In 1998, that quest led Dr. O'Neil to form Omni Med, a not-for-profit health organization with a mission to provide medical assistance in Third World countries (

www.omnimed.org

“Most of what goes on is American physicians training local physicians and other health personnel,” he said. “In Guyana, though, we submitted a grant proposal to start a cervical cancer prevention program for the country. They don't have one. Cervical cancer is the most common malignancy associated with HIV/AIDS. To me, that's the crystallization of what our program is about.”

Dr. O'Neil donates 20–30 hours a week and an annual part of his income to Omni Med operations. He has worked 50%–75% of a full-time emergency medicine physician's schedule since 1992. “I don't work full time; that's how I do it,” he said. “The opportunity cost has been quite high, yet this is something I think is very important. Fortunately I have a very understanding wife, who is very supportive of this work and believes in it.”

Currently, he said, Omni Med's greatest limitation is resources. “We operate on about $15,000–$20,000 per year,” said Dr. O'Neil, who lists Dr. Paul Farmer, Dr. Albert Schweitzer, and Dr. Tom Dooley among his heroes. “But the goods and services that we put out are probably [worth] more like $350,000. We just don't have the organizational infrastructure to support doing much more.”

Dr. O'Neil said he believes that every physician in the United States should have an opportunity to work in a developing country or in a poor setting in this country, whether it be through Omni Med or another program. “There are certainly many of them,” he noted.

He's written two books in an effort to inspire physicians and other allied health providers: “A Practical Guide to Global Health Service” and “Awakening Hippocrates: A Primer on Health, Poverty, and Global Service,” both published in 2006 by the American Medical Association. “I think physicians have very little understanding of the real power to make a difference that they have in our world,” he said. “Any physician or nurse can get involved in this work and go abroad.”

A Heart for His Hometown

Dr. Nestor P. Sanchez has always had a heart for helping disadvantaged children. For summer vacations during his residency training in dermatology and dermatopathology in Boston at Harvard Medical School and Massachusetts General Hospital, and later during his fellowship in dermatopathology at the Mayo School of Graduate Medical Education, in Rochester, Minn., he would lead a group of about 30 children from his hometown of Aibonito, Puerto Rico, to see the sights of New York City.
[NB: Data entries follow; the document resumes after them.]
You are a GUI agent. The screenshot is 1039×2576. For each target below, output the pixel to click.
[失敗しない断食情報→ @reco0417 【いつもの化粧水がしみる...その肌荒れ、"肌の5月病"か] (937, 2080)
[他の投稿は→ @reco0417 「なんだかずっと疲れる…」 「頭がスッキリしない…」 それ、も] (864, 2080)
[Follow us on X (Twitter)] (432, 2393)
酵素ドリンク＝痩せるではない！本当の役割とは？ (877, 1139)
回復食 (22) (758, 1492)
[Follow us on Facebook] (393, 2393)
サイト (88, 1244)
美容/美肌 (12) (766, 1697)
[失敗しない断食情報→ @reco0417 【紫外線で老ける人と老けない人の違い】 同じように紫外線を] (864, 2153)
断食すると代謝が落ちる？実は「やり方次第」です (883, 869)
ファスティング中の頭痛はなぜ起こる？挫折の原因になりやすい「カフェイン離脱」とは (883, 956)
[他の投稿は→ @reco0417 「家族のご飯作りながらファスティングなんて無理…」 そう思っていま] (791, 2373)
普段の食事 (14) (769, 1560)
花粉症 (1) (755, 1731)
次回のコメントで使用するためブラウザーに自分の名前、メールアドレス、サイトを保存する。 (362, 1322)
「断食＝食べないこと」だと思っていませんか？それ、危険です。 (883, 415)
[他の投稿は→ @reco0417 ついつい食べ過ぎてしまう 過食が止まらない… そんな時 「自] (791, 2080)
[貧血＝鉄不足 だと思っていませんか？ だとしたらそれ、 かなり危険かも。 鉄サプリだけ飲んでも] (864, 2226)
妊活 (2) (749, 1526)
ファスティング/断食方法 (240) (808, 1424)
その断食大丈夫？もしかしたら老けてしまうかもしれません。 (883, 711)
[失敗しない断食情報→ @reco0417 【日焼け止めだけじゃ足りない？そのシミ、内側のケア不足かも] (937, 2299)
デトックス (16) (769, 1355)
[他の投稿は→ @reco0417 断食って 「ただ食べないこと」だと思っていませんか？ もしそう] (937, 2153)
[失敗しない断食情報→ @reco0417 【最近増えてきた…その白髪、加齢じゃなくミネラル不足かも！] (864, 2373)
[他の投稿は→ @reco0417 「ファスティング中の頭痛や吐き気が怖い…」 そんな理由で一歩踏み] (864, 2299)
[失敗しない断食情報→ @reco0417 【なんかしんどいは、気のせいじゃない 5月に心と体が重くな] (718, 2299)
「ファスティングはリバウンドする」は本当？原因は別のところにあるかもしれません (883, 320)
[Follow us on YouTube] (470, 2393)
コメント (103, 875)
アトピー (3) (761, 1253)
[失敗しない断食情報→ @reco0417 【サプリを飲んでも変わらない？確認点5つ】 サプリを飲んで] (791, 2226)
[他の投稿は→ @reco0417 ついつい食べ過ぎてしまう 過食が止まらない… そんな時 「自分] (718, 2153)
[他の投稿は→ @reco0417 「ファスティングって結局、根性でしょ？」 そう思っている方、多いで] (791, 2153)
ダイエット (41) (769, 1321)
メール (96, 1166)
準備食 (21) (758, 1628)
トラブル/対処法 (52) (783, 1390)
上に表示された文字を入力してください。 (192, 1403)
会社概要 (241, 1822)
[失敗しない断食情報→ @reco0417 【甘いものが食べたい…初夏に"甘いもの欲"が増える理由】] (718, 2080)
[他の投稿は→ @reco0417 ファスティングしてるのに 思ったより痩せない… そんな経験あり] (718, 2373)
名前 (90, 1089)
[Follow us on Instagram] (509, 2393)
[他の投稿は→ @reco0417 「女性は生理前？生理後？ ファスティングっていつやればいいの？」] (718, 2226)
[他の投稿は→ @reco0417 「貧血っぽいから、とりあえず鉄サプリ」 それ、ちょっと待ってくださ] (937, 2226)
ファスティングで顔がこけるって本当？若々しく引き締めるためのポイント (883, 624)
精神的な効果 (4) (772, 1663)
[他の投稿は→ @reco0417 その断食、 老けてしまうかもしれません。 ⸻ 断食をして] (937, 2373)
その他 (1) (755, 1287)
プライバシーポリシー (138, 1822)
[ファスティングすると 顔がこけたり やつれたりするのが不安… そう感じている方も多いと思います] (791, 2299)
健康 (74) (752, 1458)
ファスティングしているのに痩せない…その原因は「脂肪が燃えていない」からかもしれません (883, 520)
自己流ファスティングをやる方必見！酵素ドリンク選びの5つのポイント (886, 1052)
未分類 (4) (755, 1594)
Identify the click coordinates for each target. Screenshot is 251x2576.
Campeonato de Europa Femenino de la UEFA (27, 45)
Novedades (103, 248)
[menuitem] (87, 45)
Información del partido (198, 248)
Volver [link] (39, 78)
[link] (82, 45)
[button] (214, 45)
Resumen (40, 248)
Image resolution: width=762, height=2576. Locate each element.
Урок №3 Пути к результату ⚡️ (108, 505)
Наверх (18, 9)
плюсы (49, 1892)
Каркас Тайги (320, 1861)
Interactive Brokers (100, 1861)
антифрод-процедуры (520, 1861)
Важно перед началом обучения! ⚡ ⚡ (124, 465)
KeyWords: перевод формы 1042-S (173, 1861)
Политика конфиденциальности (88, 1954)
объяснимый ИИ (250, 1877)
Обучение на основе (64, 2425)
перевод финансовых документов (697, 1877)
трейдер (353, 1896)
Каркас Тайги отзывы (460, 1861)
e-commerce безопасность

One year, they attended a Mets game. Another year, they took in a Yankees game. In between were tours of such sights as the Statue of Liberty and the United Nations, and a jaunt to Six Flags Great Adventure amusement park in Jackson, N.J.

To pay for the children's expenses, Dr. Sanchez, who is married and has three children of his own, sought donations from friends in Aibonito. He put up all the other money. “These were poor children,” he said. “I would take some of their parents as well.”

But Dr. Sanchez's charitable efforts did not stop there. After he completed his training at the Mayo Clinic, he returned to Aibonito to practice dermatology and founded La Sociedad Integra de Aiboniteños, which provides social services to poor children in the area.

The next project came in 1990, when he bought 6 acres of land in Aibonito and helped establish the Hogar Divino Niño Jesús, an orphanage for about 30 children with HIV. More than 200 have lived there since it was founded. The oldest former resident will graduate next year from the University of Puerto Rico. Another one attends American University.

“None of them have died of the disease,” said Dr. Sanchez, who is currently professor and chairman of the department of dermatology at the University of Puerto Rico, San Juan. “Each one of them takes 15–20 pills a day for the HIV.”

In 1997, Dr. Sanchez bought another lot of land for $7,000 and established the Fondita Divino Niño Jesús, which is a soup kitchen and rehabilitation center for drug addicts and alcoholics. An architect at heart, he helped design the building.

Next, he intends to build a home for the elderly. “Once it's in my mind, it will be done,” he said. “This is no sacrifice; this is fun. People think it's a sacrifice, but not for me.”